**ACTIVITIES**.
**A.** Reproduce the section of the forum thread on bike light thermal step-down between "Ituo Facebook says" and "budget priced brands.", inclusive.
**B.** List every distinct username that heads a post in the forum thread on bike light thermal step-down.
**C.** In the forum thread on bike light thermal step-down, what level do Gemini lights drop to all at once, according to C.M.S?

** EXERCISE PASSAGE follows **

Ituo looks good, whole web site is sold out, but looks like they have positioned their product half way between "cheap chinese", and "expensive chinese north american branded".


----------



## C.M.S (Aug 28, 2009)

SJDude said:


> Would you mind defining "thermal step down" for me? I'm not sure what you mean.
> 
> Something like the overtemp protection causes the lights to dim automatically if you aren't going fast enough to keep airflow over the cooling fins at higher power outputs? (insert head scratching emoji)
> 
> Ituo looks good, whole web site is sold out, but looks like they have positioned their product half way between "cheap chinese", and "expensive chinese north american branded".


Yes, light dims down when it gets to hot and brightens back up when cooled again through air flow .
Gemini lights do it very harsh , dims down to 10% all at once rather than gradule step down like a gloworm would .
Not a big issue if you live in colder climate fall-/winter


----------



## tigris99 (Aug 26, 2012)

SJ,

Ituo Facebook says all lights are either in stock or will be middle next week. Im working on the review for their XP4 now, but that won't be available for a few weeks yet.

As for step down, Gemini just drops a ton of output at once. Ituo and glowworm have a linear program that just slightly dials back the power so it's almost unnoticeable while riding unless you spend enough time going slow that it cuts all the way down to about 40% iirc. But as you start moving faster the light will automatically start powering itself back up as the head cools.

Glowworm works very well in this regard, Ituo is a bit faster to respond to picking up speed and head cooling(so light starts to brighten a little faster). But both thermal management systems from either brand works well. Much better than Gemini or any other budget priced brands.

Sent from my XT1565 using Tapatalk


----------



## SJDude (Oct 29, 2009)

This item is currently out of stock but more are on the way. USB lights back in stock 9/30, XP series back in stock 10/5-10/7

All of the lights from your link tigris say this, I'll check back, they look like nice lights, as long as they ship to Canada. They are now saying $189 USD, I think which is $250 CAD, only $50 cheaper than the Olympia which has a wireless remote and roughly the same claimed lumens. Has anybody tested the Ituo actual output?

I hear you on the thermal cut out. Having it plummet to 10% mid air or on a blind corner could be catastrophic. We're going to start needing fan cooled fins soon.


----------



## tigris99 (Aug 26, 2012)

** End of EXERCISE PASSAGE **
** EXTRACTED DATA follows **

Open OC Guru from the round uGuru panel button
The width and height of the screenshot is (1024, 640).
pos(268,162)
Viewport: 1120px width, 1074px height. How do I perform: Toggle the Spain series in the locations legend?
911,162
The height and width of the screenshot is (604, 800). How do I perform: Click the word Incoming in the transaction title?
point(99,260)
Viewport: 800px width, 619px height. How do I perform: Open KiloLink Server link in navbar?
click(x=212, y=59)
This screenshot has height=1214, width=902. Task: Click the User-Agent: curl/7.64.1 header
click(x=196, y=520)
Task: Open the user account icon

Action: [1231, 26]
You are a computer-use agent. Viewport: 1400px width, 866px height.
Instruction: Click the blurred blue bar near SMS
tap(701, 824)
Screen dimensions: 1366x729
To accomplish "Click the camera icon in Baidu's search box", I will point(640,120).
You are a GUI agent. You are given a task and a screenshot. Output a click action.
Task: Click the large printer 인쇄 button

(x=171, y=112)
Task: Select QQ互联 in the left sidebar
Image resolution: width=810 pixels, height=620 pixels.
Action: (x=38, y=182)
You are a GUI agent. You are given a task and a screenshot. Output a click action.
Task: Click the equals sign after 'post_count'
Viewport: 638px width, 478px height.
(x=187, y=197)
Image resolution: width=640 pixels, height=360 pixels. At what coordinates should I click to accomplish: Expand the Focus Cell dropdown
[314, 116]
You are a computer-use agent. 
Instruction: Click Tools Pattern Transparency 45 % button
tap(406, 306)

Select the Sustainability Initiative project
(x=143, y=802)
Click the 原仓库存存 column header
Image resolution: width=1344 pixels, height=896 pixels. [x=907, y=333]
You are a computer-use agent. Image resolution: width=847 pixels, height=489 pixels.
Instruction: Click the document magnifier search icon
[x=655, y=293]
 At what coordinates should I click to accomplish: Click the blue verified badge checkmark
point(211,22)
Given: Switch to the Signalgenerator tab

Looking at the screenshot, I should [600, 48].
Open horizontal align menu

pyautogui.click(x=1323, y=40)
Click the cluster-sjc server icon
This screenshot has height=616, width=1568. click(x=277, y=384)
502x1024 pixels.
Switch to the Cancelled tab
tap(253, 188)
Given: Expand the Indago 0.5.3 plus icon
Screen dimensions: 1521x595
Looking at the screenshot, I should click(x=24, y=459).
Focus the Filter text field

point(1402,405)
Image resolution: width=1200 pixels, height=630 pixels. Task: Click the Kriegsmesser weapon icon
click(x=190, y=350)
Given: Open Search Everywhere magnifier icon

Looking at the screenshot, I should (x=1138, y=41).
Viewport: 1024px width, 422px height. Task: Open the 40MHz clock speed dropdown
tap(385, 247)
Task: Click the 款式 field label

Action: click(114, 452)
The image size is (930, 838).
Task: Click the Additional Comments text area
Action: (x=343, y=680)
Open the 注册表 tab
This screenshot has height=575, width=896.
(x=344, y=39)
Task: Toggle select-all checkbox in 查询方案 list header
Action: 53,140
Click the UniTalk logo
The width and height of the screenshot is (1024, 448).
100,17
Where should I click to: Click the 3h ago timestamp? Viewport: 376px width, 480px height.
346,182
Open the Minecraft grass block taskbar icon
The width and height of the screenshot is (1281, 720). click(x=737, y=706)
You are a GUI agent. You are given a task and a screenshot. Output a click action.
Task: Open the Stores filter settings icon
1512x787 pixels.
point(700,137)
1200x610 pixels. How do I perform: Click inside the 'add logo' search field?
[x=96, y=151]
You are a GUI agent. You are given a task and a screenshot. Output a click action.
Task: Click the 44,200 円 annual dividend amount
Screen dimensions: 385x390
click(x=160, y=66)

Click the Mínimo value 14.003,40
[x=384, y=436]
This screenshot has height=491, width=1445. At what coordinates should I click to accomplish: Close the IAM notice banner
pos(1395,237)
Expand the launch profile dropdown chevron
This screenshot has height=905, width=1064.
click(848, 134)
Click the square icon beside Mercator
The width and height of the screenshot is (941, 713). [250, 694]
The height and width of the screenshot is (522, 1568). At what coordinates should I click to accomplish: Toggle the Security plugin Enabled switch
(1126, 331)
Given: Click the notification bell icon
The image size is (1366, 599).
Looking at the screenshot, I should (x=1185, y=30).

** End of EXTRACTED DATA **

**TASK-BY-TASK RESULTS**.
**A.**
Ituo Facebook says all lights are either in stock or will be middle next week. Im working on the review for their XP4 now, but that won't be available for a few weeks yet.

As for step down, Gemini just drops a ton of output at once. Ituo and glowworm have a linear program that just slightly dials back the power so it's almost unnoticeable while riding unless you spend enough time going slow that it cuts all the way down to about 40% iirc. But as you start moving faster the light will automatically start powering itself back up as the head cools.

Glowworm works very well in this regard, Ituo is a bit faster to respond to picking up speed and head cooling(so light starts to brighten a little faster). But both thermal management systems from either brand works well. Much better than Gemini or any other budget priced brands.

**B.**
C.M.S
tigris99
SJDude

**C.** 10%